This thesis discusses three major issues that arise in the context of non-sequential usage of multimedia content, i.e. a usage, where users only access content that is interesting for them. These issues are (1) semantically meaningful segmentation of videos, (2) composition of new video streams with content from different sources and (3) non-sequential presentation of multimedia content.

A semantically meaningful segmentation of videos can be achieved by partitioning a video into scenes. This thesis gives a comprehensive survey of scene segmentation approaches, which were published in the last decade. The presented approaches are categorized based on the underlying mechanisms used for the segmentation. The characteristics that are common for each category as well as the strengths and weaknesses of the presented algorithms are stated. Additionally, an own scene segmentation approach for sports videos with special properties is introduced. Scenes are extracted based on recurring patterns in the motion information of a video stream.

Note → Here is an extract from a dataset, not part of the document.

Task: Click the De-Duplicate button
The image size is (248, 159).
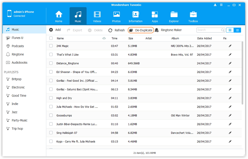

Furthermore, different approaches in the context of real-life events are presented for the composition of new video streams based on content from multiple sources. Community-contributed photos and videos are used to generate video summaries of social events. The evaluation shows that by using content provided by a crowd of people a new and richer view of an event can be created. This thesis introduces a new concept for this emerging view, which is called ``The Vision of Crowds''.

The presentation of such newly, composed video streams is described with a simple but powerful formalism. It provides a great flexibility in defining the temporal and spatial arrangement of content. Additionally, a video browsing application for the hierarchical, non-sequential exploration of video content is introduced. It is able to interpret the formal description of compositions and can be adapted for different purposes with plug-ins.